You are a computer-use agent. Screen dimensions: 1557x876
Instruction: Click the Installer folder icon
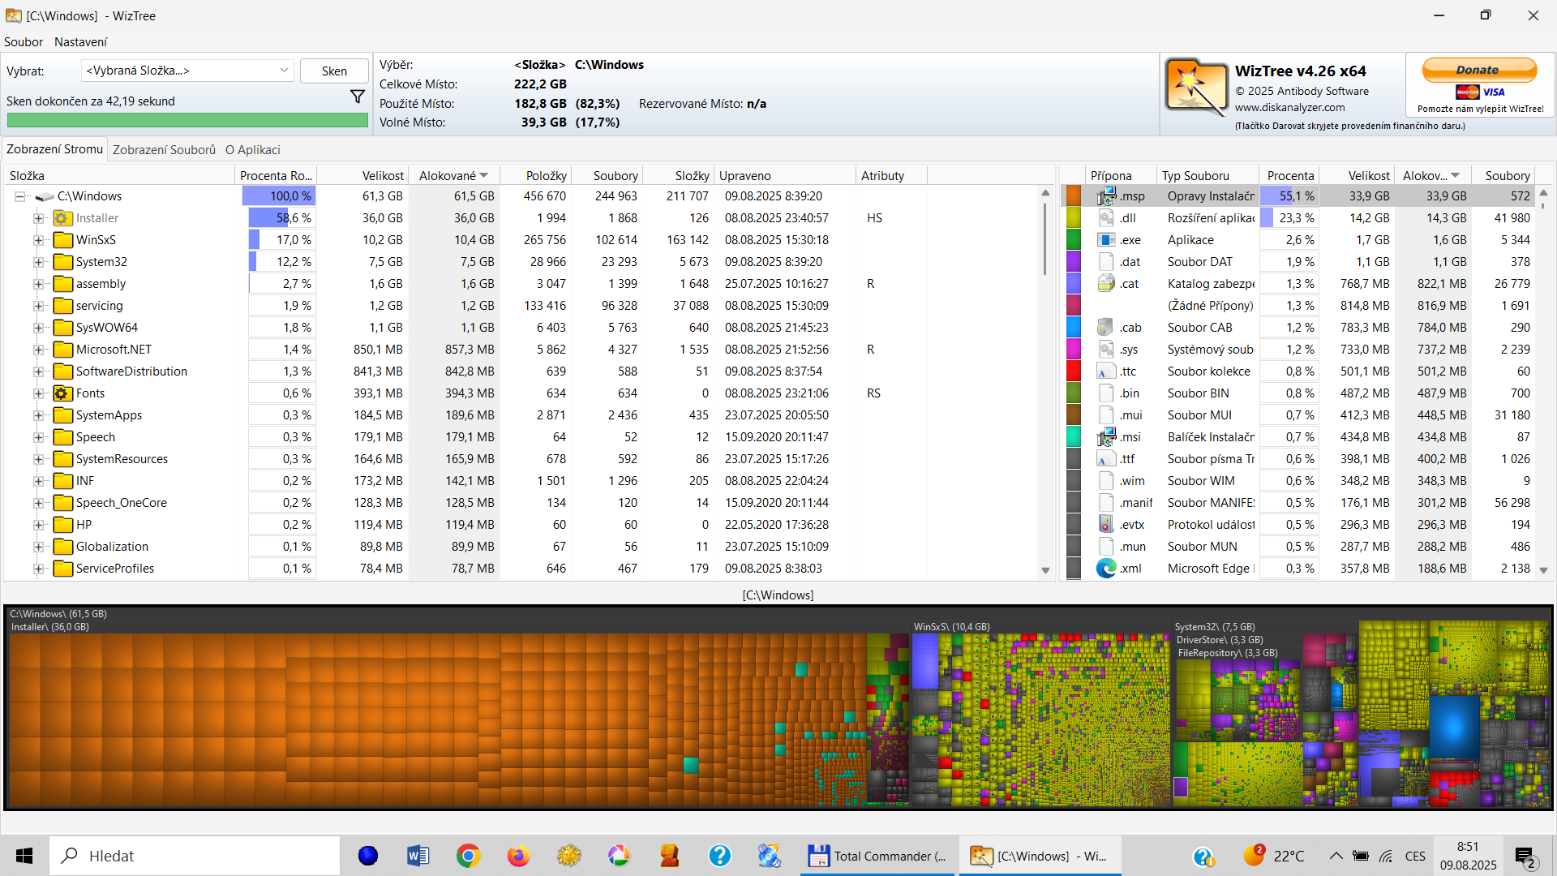[x=62, y=218]
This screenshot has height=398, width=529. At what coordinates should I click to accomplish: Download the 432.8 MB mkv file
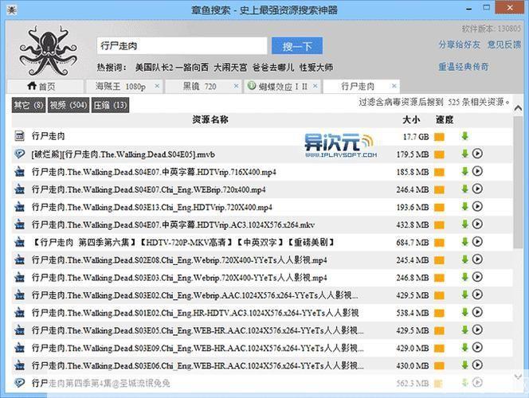click(x=464, y=224)
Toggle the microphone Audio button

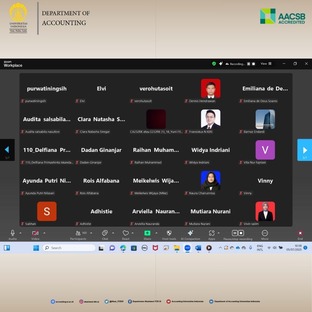(x=13, y=233)
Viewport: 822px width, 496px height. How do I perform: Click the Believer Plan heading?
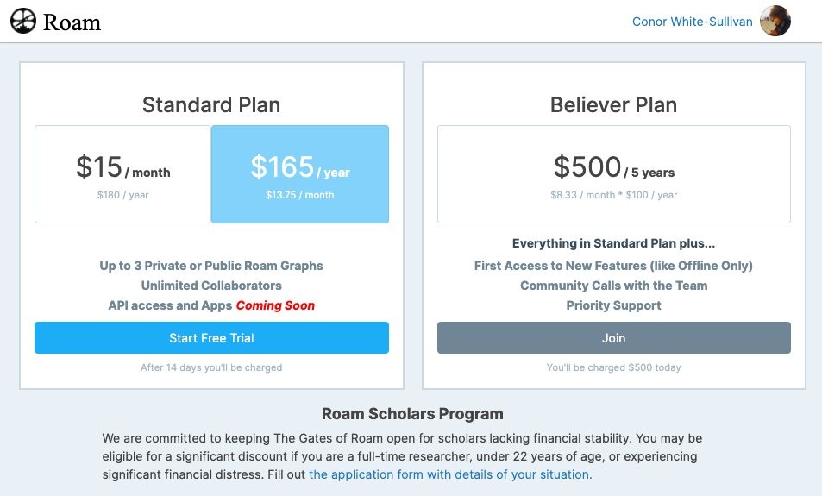pos(613,105)
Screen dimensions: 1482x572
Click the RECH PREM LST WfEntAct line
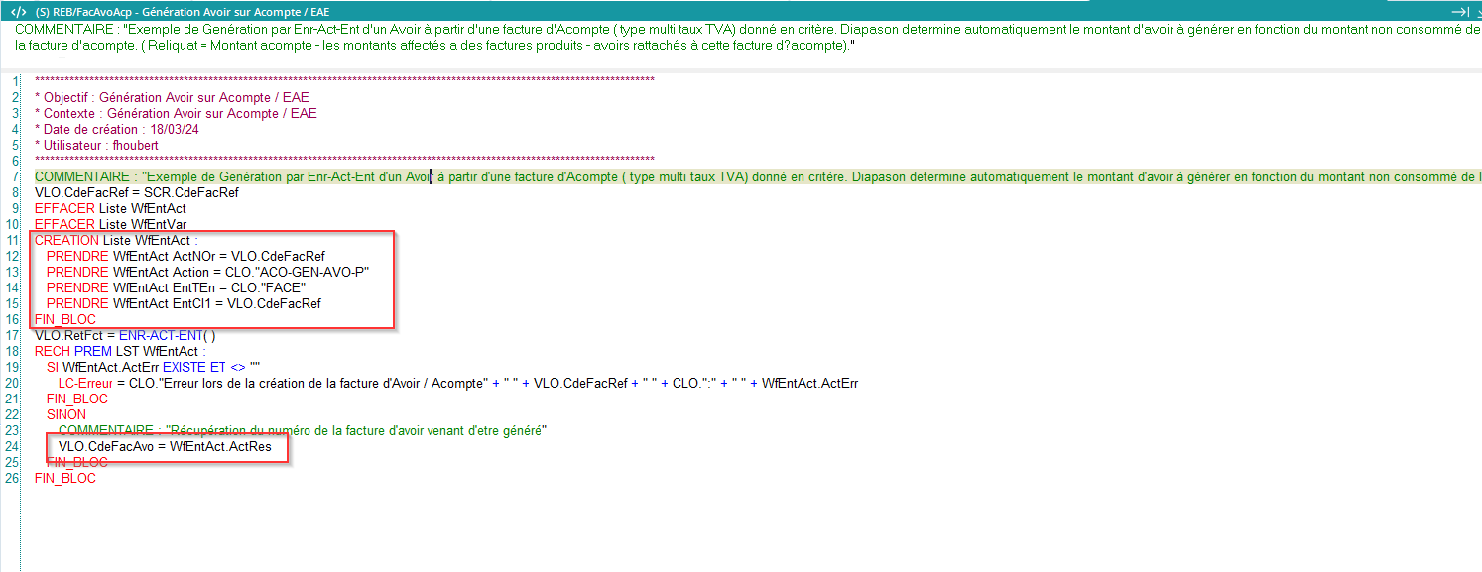(119, 351)
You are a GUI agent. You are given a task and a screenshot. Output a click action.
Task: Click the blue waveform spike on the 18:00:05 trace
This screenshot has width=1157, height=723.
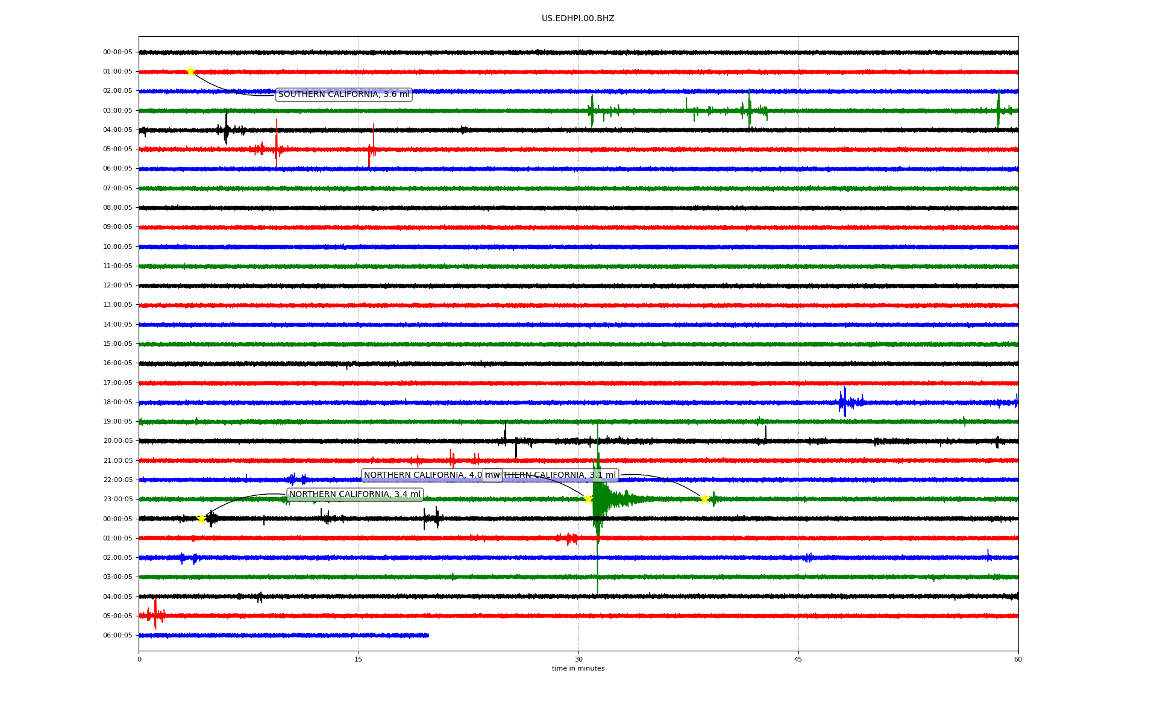click(844, 402)
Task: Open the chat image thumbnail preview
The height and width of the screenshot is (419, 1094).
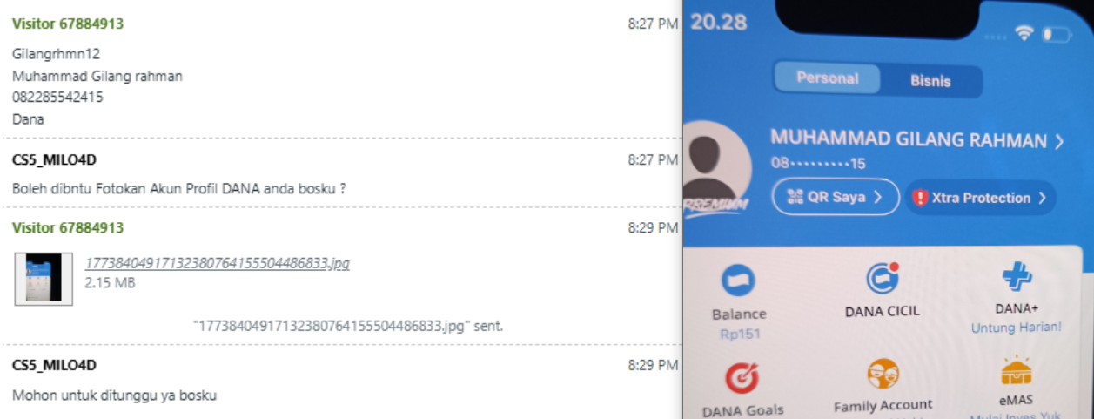Action: coord(44,279)
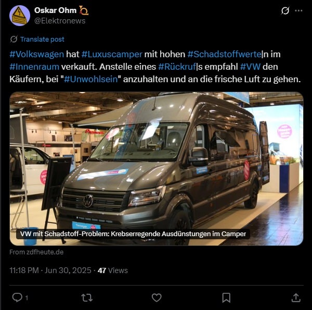Open the #Innenraum hashtag
Viewport: 312px width, 310px height.
[x=34, y=67]
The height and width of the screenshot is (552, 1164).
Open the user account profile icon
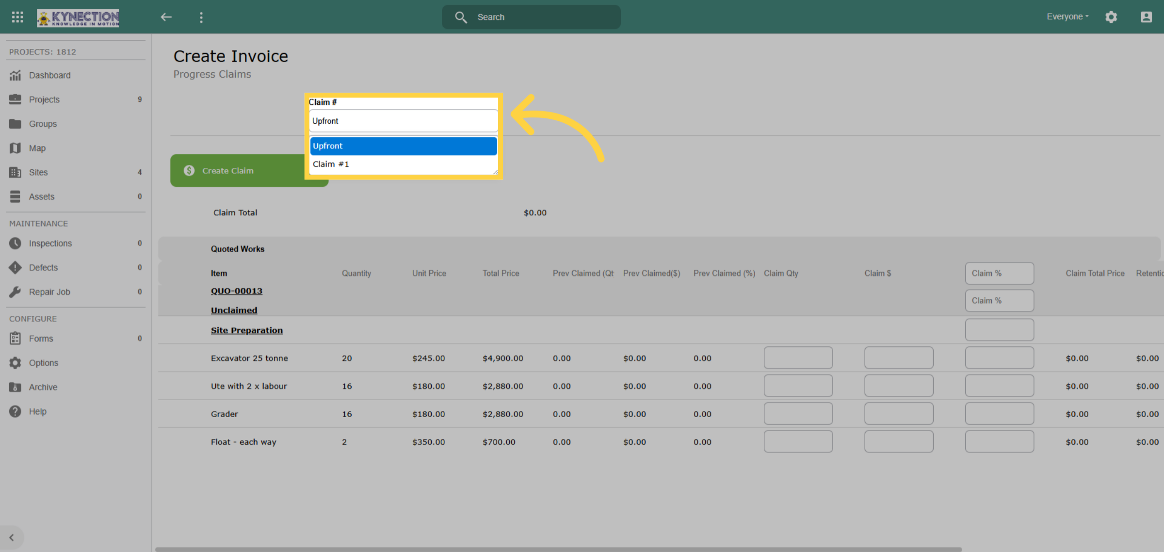coord(1146,17)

Work to complete
Can you update all the records above, replacing every "screenshot" with "screen capture" and keeping everything else the same, and leave out the pictures?

Reply
You are a computer-use agent. Screen dimensions: 1557x876
Instruction: Click the Installer folder icon
[x=62, y=218]
This screen capture has height=398, width=529. At what coordinates should I click to accomplish: Download the 432.8 MB mkv file
click(x=464, y=224)
Toggle the microphone Audio button

(x=13, y=233)
Viewport: 822px width, 496px height. How do I perform: Click the Believer Plan heading?
pos(613,105)
Screen dimensions: 1482x572
Click the RECH PREM LST WfEntAct line
(119, 351)
You are a GUI agent. You are given a task and a screen capture. Output a click action.
Task: Click the blue waveform spike on the 18:00:05 trace
This screen capture has width=1157, height=723.
click(844, 402)
Task: Open the chat image thumbnail preview
The height and width of the screen capture is (419, 1094).
Action: coord(44,279)
Open the #Innenraum hashtag
Viewport: 312px width, 310px height.
[x=34, y=67]
The height and width of the screen capture is (552, 1164).
Open the user account profile icon
coord(1146,17)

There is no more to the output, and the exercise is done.